• [Directions for this task] From the data below, set down exactly the lines between the one holding "Task: Click the Switch Windows icon" and the one holding "The image size is (651, 342).", inclusive, and no others.

• [Data excerpts]
--- START ---

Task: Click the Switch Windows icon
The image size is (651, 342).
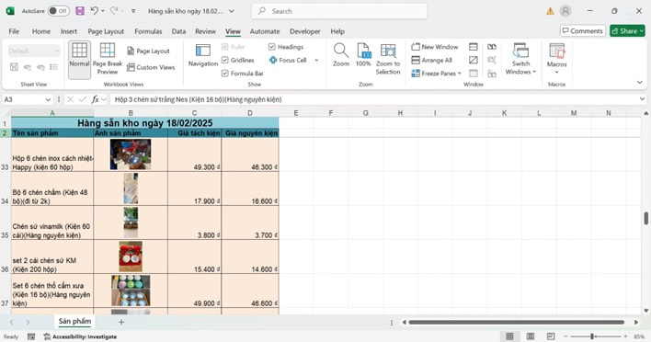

--- END ---
--- START ---

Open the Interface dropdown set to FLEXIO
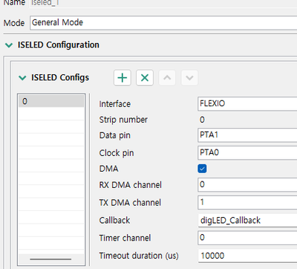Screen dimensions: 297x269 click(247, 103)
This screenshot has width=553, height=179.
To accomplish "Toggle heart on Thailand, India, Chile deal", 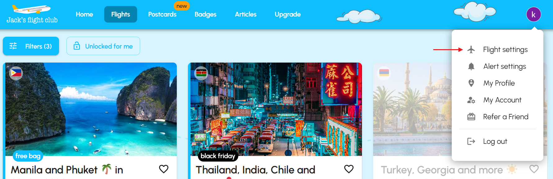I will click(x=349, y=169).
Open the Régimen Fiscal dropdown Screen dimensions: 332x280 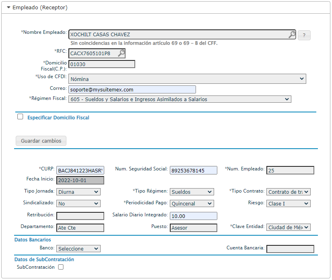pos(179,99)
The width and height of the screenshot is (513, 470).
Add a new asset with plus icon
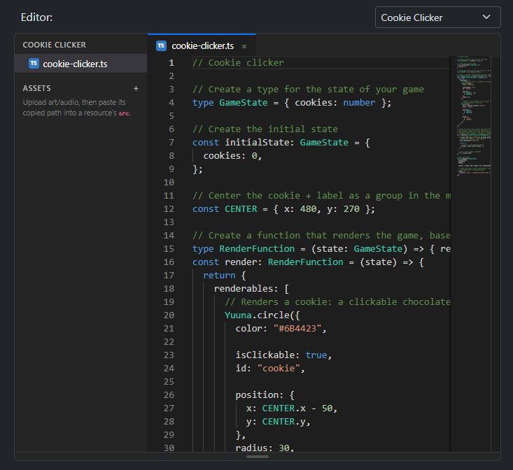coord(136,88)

--- END ---
--- START ---

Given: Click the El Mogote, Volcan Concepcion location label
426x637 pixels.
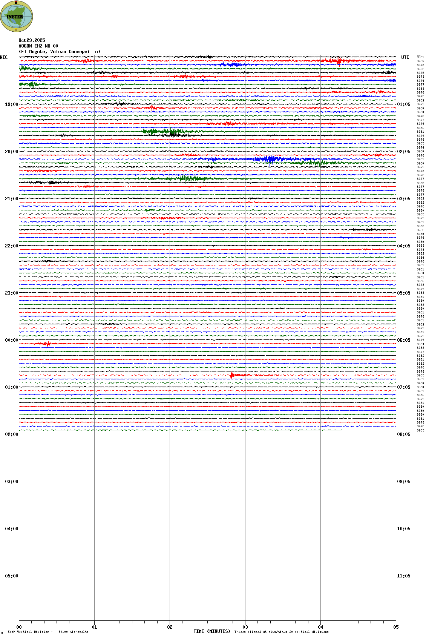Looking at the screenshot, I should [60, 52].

--- END ---

• [Output of the exercise]
Task: Click the Switch Windows icon
The image size is (651, 342).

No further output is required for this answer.